I talenti sportivi occidentali diminuiranno sempre più, fino a quando il modello di vita non cambierà, fino a quando non verranno restituiti ai bambini quegli spazi e quei momenti ludici indispensabili per il loro sviluppo. Solo così si potrà invertire la tendenza, permettendo di trarre vantaggi a tutti, non solo agli sportivi.

Perché un’infanzia in movimento garantirebbe uno sviluppo più equilibrato anche a chi successivamente decidesse di vivere seduto ad una scrivania. Nello sviluppo cognitivo, come visto. E nel gettare le basi per una salute più duratura. In tal senso vanno sensibilizzate le famiglie. In questa direzione, soprattutto, deve indirizzarsi il dibattito sulla scuola. Per ottenere risultati concreti va per forza di cose riconsiderata la valenza educativa dell’attività motoria.

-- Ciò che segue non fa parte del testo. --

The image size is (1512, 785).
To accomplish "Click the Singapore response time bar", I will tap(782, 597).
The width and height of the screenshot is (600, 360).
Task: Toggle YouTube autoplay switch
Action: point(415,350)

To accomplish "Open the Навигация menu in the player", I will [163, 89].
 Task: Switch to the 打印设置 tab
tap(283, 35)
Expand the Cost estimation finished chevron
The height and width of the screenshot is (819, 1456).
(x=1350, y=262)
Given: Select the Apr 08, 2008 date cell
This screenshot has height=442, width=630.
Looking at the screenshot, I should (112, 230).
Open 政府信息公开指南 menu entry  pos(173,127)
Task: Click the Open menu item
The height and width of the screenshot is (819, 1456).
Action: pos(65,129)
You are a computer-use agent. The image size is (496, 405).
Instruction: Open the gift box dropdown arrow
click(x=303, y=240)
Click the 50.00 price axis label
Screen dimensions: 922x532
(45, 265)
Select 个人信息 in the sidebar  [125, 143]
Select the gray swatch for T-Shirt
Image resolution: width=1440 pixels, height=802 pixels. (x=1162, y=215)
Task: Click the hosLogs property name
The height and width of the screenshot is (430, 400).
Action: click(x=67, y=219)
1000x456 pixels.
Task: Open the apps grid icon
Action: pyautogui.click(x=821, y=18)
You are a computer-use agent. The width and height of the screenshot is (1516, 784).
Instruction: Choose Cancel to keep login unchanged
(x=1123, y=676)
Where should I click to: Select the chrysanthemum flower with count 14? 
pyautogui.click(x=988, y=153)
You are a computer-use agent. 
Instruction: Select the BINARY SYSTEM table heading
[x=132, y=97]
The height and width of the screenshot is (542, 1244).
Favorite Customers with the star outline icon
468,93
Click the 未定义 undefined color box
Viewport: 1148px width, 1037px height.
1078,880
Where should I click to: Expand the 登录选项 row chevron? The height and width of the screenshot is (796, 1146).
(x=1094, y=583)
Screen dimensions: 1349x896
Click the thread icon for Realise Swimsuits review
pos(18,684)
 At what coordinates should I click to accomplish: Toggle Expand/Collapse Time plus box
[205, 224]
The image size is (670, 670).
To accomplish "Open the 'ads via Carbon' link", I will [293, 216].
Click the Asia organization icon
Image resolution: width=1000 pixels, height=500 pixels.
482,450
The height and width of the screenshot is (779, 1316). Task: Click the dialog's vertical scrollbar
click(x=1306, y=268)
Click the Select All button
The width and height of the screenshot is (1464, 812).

Nei fatti oltre che nelle parole, aumentando drasticamente il numero delle ore settimanali da dedicare al movimento.

L’obiettivo finale è quello di ritornare ad una società più vivibile ed equilibrata. Una società che permetta di nuovo ai bambini di giocare all’aria aperta. E questo può avvenire solo dopo aver cambiato la scuola, il modo con il quale si formano i bambini, gli stati di necessità che in loro si inducono. Saranno loro, poi, a cambiare la società in cui si troveranno, perché la riterranno inadeguata.

Saranno loro che restituiranno alle generazioni future quell’ambiente vivibile che noi abbiamo perduto.